Gravitropism involves lateral redistribution of auxin. Placing a plant on its side causes a rapid differentiation in the expression of auxin-stimulated mRNAs (small auxin up-regulated RNAs = SAURs) driving the redistribution of auxin to the lower side. Unlike in shoots, where increased IAA on the shady side of the plant, stimulates rapid cell expansion on that side, IAA is inhibitory in roots (decreases growth). The lower IAA concentration in the upper side of the horizontal root causes rapid growth and bending downward.
describe GA signaling
Gibberellins (aka GAs) include at least 136 naturally occurring compounds, with new ones still being discovered, most are precursors of active GAs. These are tetracyclic skeleton with 19 or 20 carbons that are synthesized throughout the life cycle. GAs operate in a signaling cascade either in response to an exogenic signal (dark drives etiolation, circadian rhythm drives flowering) or endogenous signal (e.g., transition from juvenile to adult)
describe GA physiological response
GAs drive etiolation and stem elongation in rosette and dwarf plants and internode elongation in grasses. They also control transition from juvenile to adult phase, pollen development, seed set, parthenocarpy, seed development and germination
describe GA discovery
Japanese rice farms know of the actions of Gibberellins for a long time. Fungal disease caused rice plants to grow too tall and not make seed. Pathologist isolated that function (Gibberella fujikuroi) and extracted a substance the promoted growth. In the 1950s scientists purified compounds from the fungal culture and named it gibberellic acid. Many other GAs were also discovered, but GA3 was the most prevalent and active. They caused elongation responses, especially in dwarf varieties, and in rosette plants (“bolting”). Bioassays of extracts of a variety of plant species showed the GA-like substances were present endogenously. Higher concentrations were found in immature seeds than mature plant parts
How is cell division regulated? What plant hormones induce cell division?
Cell division is induced by cytokinins, gibberellins, and Brassinosteroids, but in the majority of cell divisions occurs within meristems where it is regulated by the relative concentrations of cytokinins and auxins.
What is phytochrome? What are its ecological functions?
Phytochrome is a protein pigment that absorbs red and far-red light most strongly, but also blue and UVA light. Phytochrome is responsible for photoreversible photomorphogenesis, or broadly developmental changes in response to light. These responses include germination, de-etiolation, unrolling of leaves, formation of leaf primordia, inhibition of stem elongation, inhibition of flowering, enhancement of chlorophyll accumulation, promotion of growth, replication of plastids, organization of chloroplasts, and nyctinastic leaf movements.
What are ABC genes? Where is each located in a normally functioning plant? What structures do they control?
ABC genes are floral identity genes. Their expression controls the development of petals, sepals, carpels, and stamens in floral meristems. They are spatially limited and are expressed in different concentric whorls in the developing floral bud. Type A activity controls organ identity in the first and second whorls, B activity controls the second and third whorls, and C controls the third and fourth whorls.
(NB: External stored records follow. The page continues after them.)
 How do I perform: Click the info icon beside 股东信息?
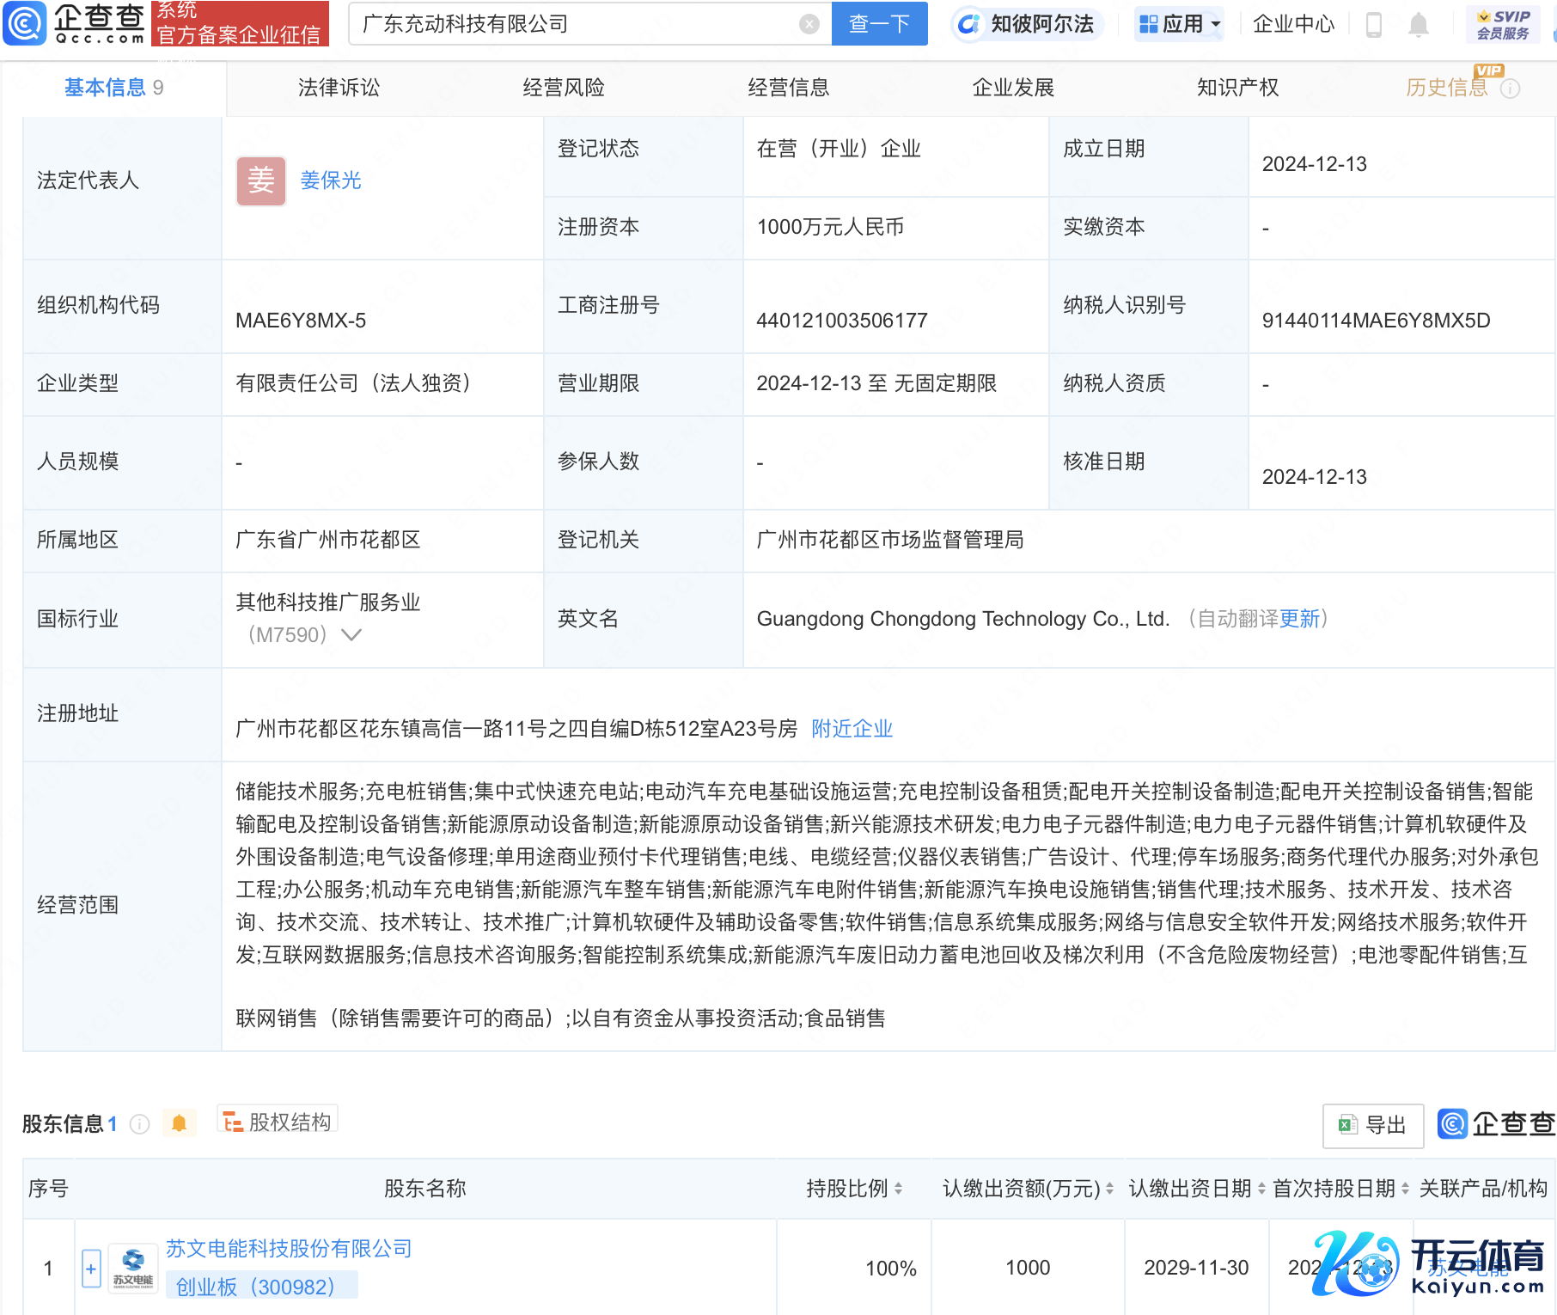point(140,1124)
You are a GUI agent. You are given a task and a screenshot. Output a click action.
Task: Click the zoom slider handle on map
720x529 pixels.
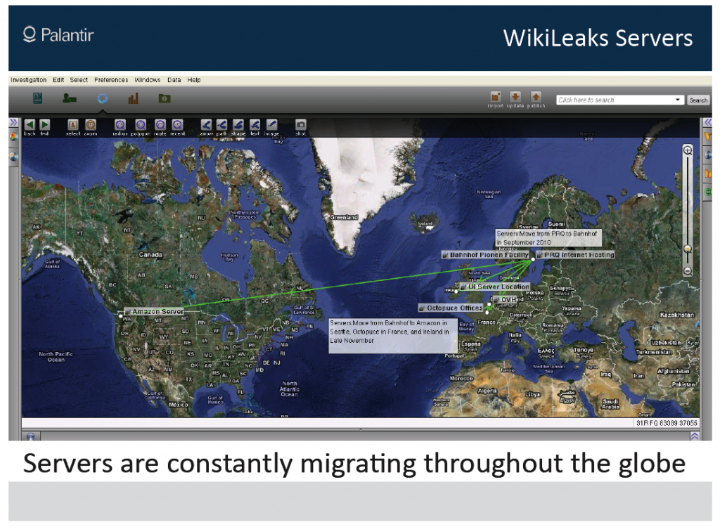coord(688,249)
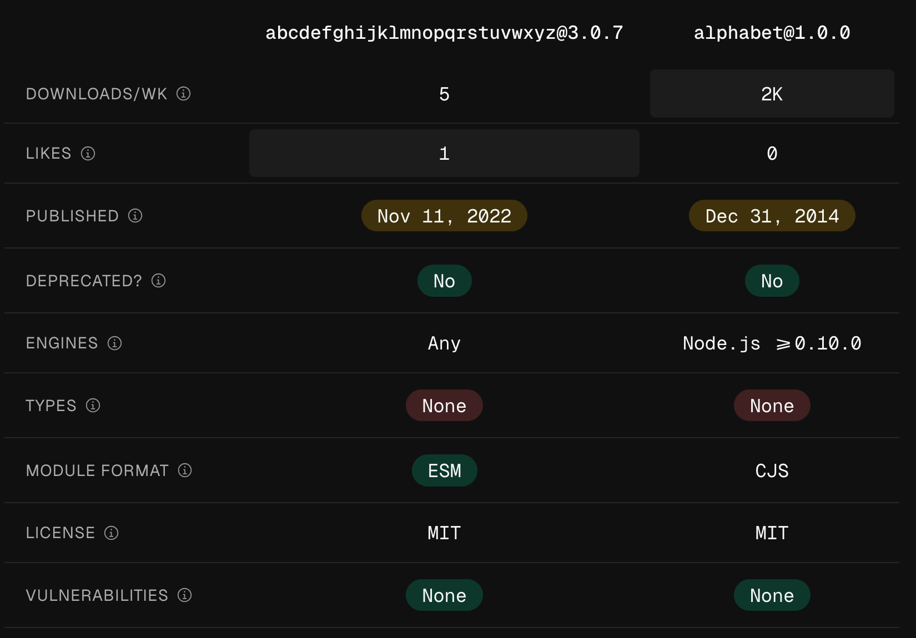Click the License info icon

tap(112, 533)
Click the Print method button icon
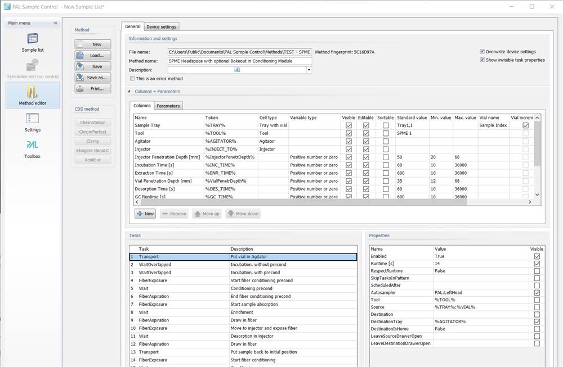Viewport: 563px width, 367px height. 81,89

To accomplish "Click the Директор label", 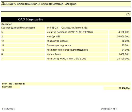I will (x=7, y=24).
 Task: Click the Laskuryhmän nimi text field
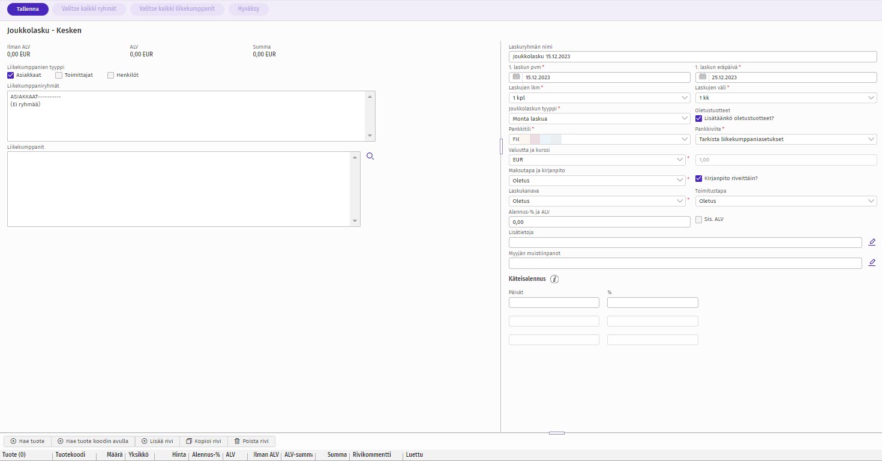tap(692, 56)
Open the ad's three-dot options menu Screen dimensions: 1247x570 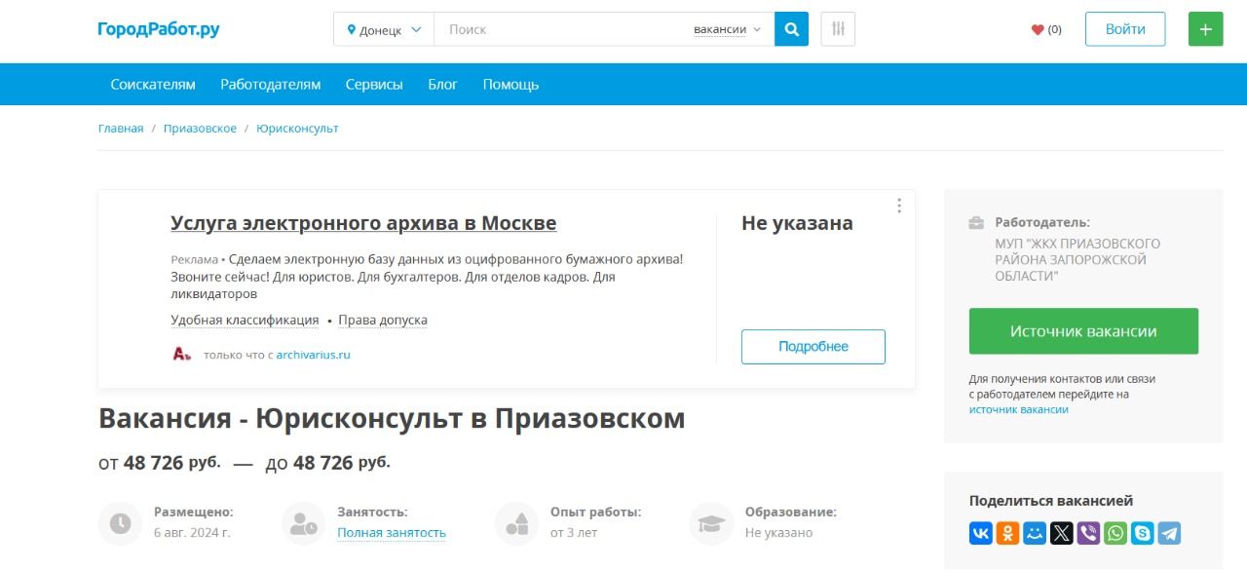pos(899,206)
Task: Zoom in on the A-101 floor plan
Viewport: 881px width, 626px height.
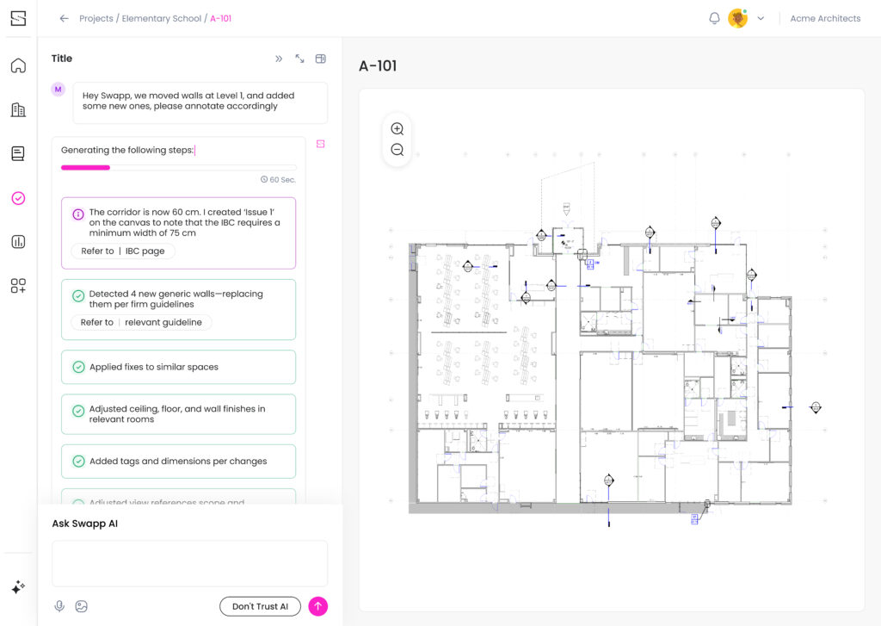Action: [x=397, y=127]
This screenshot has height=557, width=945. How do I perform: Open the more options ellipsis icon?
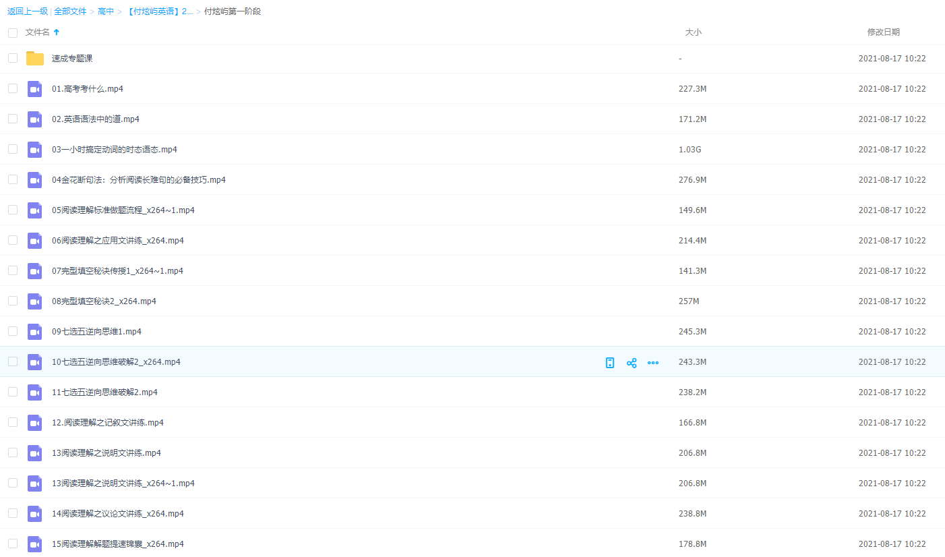click(652, 363)
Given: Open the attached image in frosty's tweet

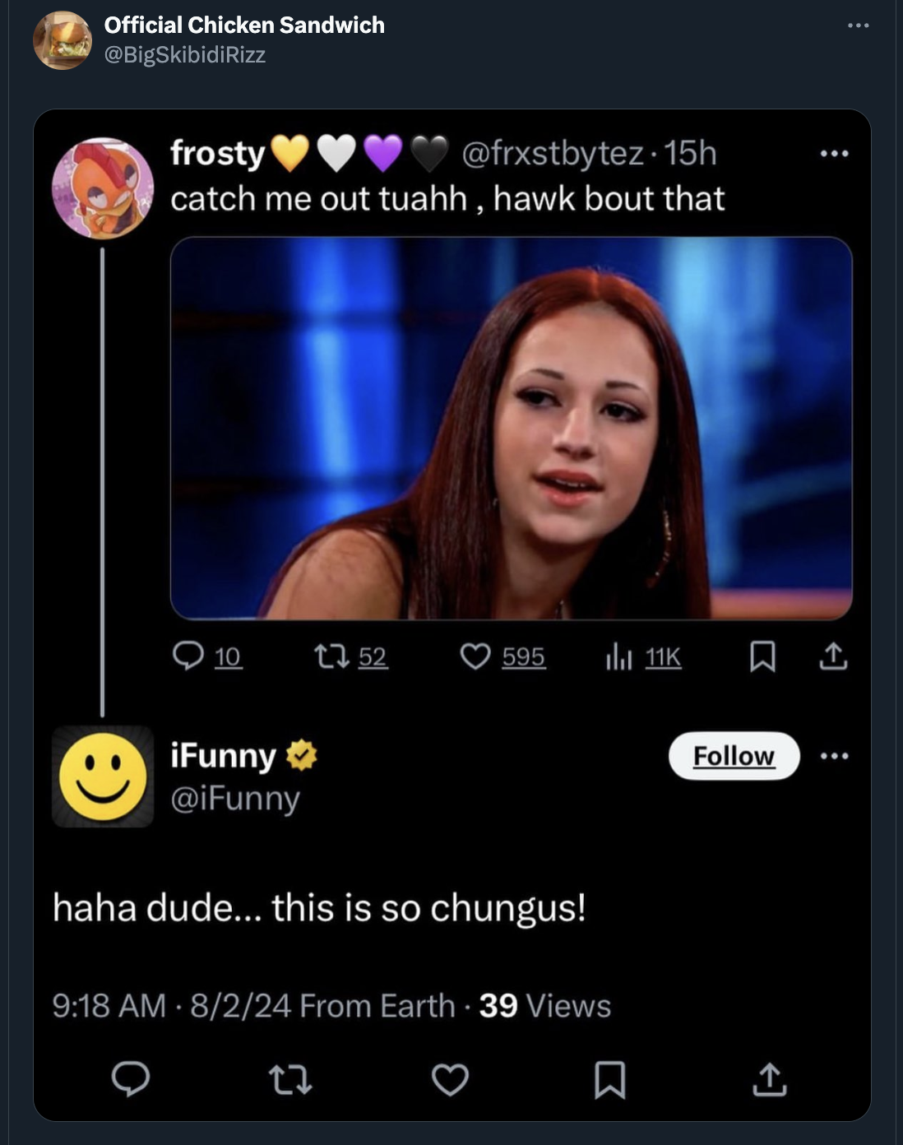Looking at the screenshot, I should (511, 428).
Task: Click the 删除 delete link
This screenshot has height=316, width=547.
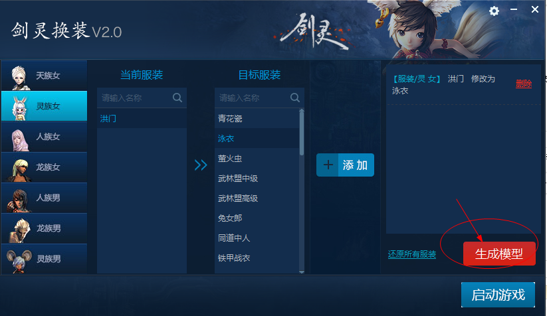Action: 524,84
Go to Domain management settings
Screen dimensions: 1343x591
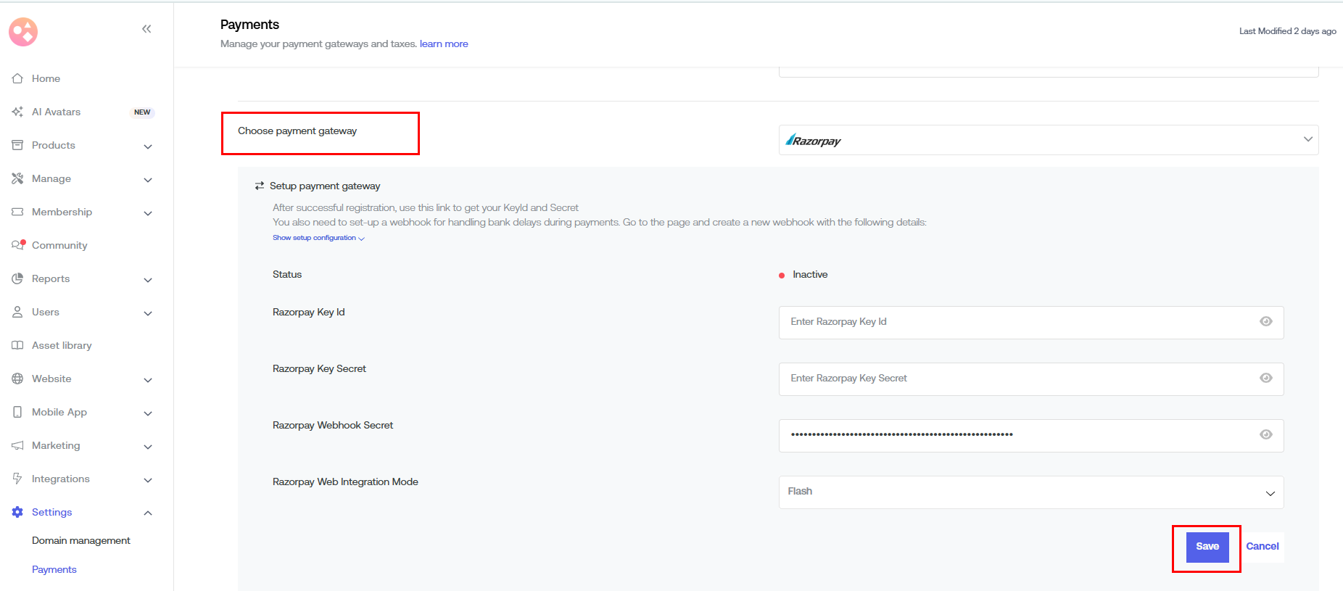(81, 540)
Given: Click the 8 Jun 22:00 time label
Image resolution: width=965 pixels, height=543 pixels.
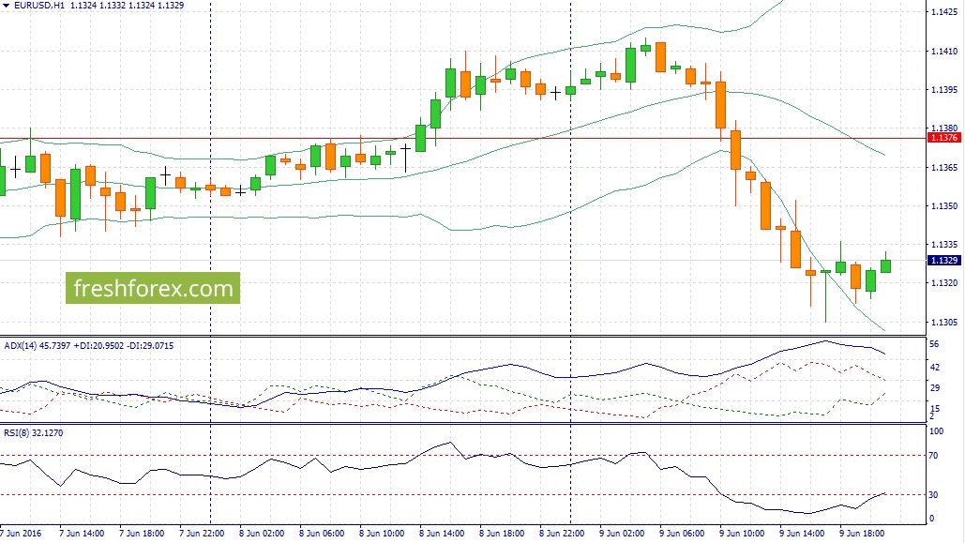Looking at the screenshot, I should pyautogui.click(x=562, y=533).
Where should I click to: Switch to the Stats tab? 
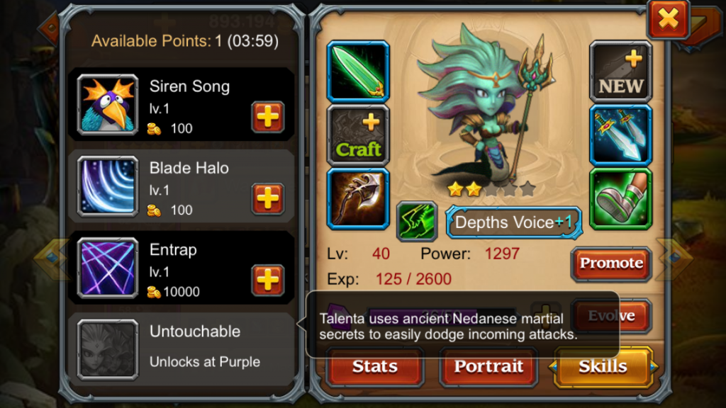click(x=374, y=367)
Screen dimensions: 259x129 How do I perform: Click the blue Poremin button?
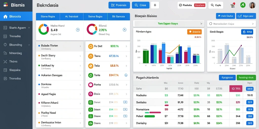tap(119, 5)
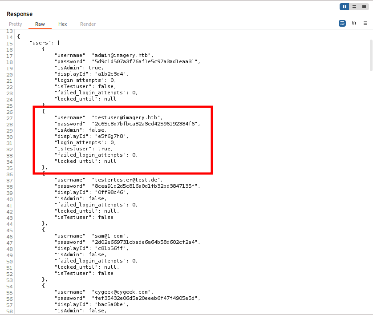
Task: Toggle word wrap in the response
Action: pos(342,23)
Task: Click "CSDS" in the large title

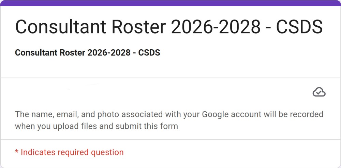Action: [299, 27]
Each whorl is determined by a unique combination of activity by the three organ identity genes. Type A alone specifies sepals, A+B specifies petals, B+C specifies stamens, and type C alone specifies carpels.
How do plants know when to flower? What endogenous signal(s) are used to induce flowering?
Some specific hormones promote flowering in some plants, but the more general floral stimulus is florigen. Florigen is transduced in response to phytochrome detection of light patterns (circadian rhythms and photoperiod) or in response to temperature (vernalization and growing degree days).